(Screenshot grounding data)

┏━━

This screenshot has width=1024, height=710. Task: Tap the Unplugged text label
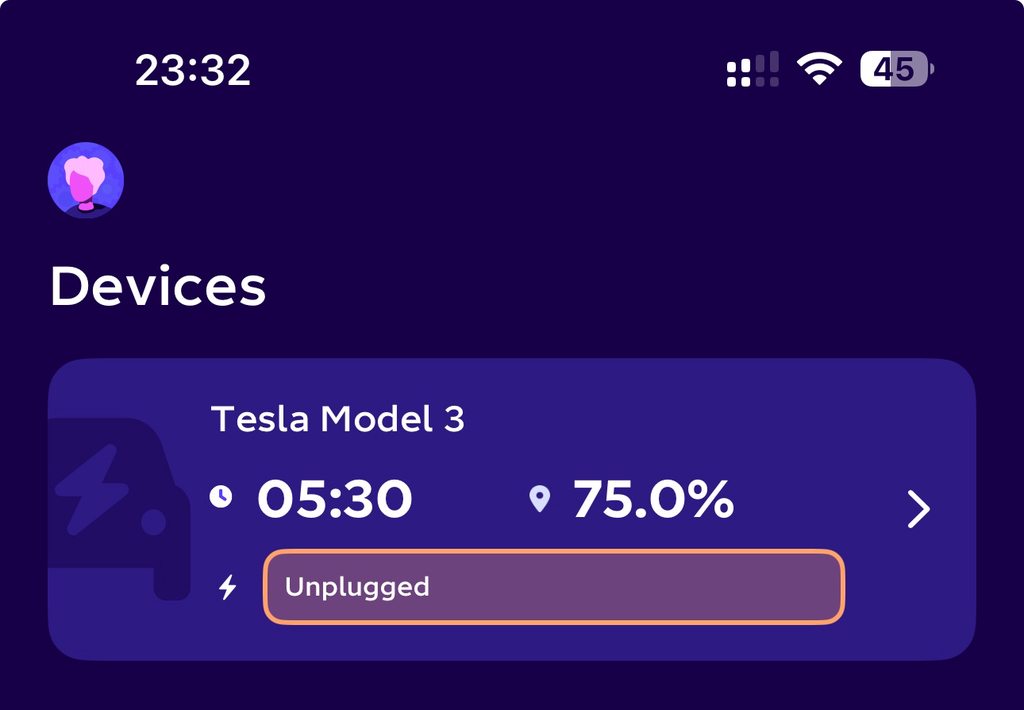click(x=357, y=587)
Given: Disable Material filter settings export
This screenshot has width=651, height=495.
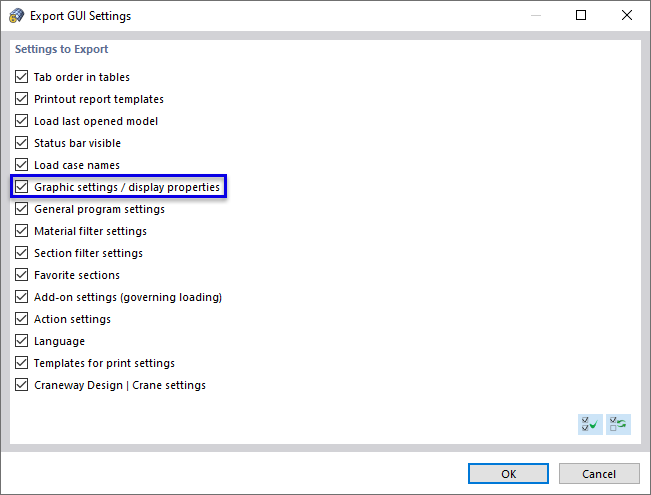Looking at the screenshot, I should [x=22, y=231].
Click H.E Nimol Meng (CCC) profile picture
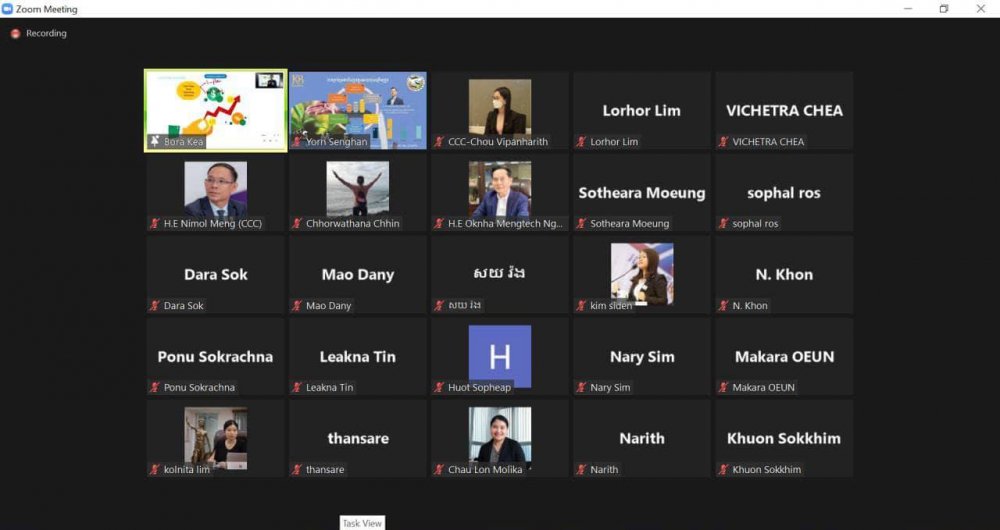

┗━━

Description of the task - Transcribe the records above verbatim. Do not carry over any picture.

Task response -
This screenshot has width=1024, height=710. Task: Tap the Unplugged text label
click(x=357, y=587)
Given: Disable Material filter settings export
This screenshot has width=651, height=495.
Looking at the screenshot, I should [x=22, y=231].
Click H.E Nimol Meng (CCC) profile picture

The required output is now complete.